(Saved entries)
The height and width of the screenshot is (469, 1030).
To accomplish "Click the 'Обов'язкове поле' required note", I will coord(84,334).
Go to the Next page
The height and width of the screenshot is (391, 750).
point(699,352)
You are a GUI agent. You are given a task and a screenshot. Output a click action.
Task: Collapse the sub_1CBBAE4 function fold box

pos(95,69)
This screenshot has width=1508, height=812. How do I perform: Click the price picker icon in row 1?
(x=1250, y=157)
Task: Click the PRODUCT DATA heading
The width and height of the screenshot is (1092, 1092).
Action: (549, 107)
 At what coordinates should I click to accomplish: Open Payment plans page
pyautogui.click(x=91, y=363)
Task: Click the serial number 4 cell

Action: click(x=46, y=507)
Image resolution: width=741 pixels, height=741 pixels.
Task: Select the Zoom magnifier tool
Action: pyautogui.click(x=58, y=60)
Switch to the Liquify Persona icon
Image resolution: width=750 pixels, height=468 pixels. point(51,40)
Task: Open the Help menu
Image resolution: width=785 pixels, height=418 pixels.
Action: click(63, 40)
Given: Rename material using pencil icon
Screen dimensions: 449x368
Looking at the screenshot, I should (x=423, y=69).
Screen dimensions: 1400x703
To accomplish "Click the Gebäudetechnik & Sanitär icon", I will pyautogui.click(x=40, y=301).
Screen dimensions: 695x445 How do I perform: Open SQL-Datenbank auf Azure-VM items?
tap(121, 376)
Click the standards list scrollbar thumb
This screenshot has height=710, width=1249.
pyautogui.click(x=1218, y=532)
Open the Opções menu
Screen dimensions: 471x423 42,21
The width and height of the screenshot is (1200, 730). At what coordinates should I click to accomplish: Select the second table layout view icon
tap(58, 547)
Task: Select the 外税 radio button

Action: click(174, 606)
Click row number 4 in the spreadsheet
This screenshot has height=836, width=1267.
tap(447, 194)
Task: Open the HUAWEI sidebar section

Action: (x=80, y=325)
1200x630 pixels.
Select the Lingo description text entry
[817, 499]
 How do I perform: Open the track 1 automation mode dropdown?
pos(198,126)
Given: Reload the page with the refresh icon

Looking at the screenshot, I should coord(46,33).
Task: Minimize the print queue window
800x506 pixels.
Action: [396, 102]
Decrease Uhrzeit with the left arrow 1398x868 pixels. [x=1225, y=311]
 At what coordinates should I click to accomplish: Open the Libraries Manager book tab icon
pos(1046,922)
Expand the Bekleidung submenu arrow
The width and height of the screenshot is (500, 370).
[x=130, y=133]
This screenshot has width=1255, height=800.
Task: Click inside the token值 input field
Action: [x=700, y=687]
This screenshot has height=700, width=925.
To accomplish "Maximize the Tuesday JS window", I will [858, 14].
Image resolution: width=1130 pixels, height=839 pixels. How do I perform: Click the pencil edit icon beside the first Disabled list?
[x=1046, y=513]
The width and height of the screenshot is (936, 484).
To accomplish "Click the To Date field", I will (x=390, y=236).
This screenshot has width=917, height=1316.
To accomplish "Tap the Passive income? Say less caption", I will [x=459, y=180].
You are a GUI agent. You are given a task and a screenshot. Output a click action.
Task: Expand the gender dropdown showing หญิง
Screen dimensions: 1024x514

What the task requires: Exactly the lines from the one containing "Task: Open the HUAWEI sidebar section" through the end of the records above should be returned, with both ends kept.

Answer below:
Task: Open the HUAWEI sidebar section

Action: (x=80, y=325)
1200x630 pixels.
Select the Lingo description text entry
[817, 499]
 How do I perform: Open the track 1 automation mode dropdown?
pos(198,126)
Given: Reload the page with the refresh icon

Looking at the screenshot, I should coord(46,33).
Task: Minimize the print queue window
800x506 pixels.
Action: [396, 102]
Decrease Uhrzeit with the left arrow 1398x868 pixels. [x=1225, y=311]
 At what coordinates should I click to accomplish: Open the Libraries Manager book tab icon
pos(1046,922)
Expand the Bekleidung submenu arrow
The width and height of the screenshot is (500, 370).
[x=130, y=133]
This screenshot has width=1255, height=800.
Task: Click inside the token值 input field
Action: [x=700, y=687]
This screenshot has height=700, width=925.
To accomplish "Maximize the Tuesday JS window", I will [858, 14].
Image resolution: width=1130 pixels, height=839 pixels. How do I perform: Click the pencil edit icon beside the first Disabled list?
[x=1046, y=513]
The width and height of the screenshot is (936, 484).
To accomplish "Click the To Date field", I will (x=390, y=236).
This screenshot has width=917, height=1316.
To accomplish "Tap the Passive income? Say less caption", I will [x=459, y=180].
You are a GUI agent. You are given a task and a screenshot. Output a click action.
Task: Expand the gender dropdown showing หญิง
Screen dimensions: 1024x514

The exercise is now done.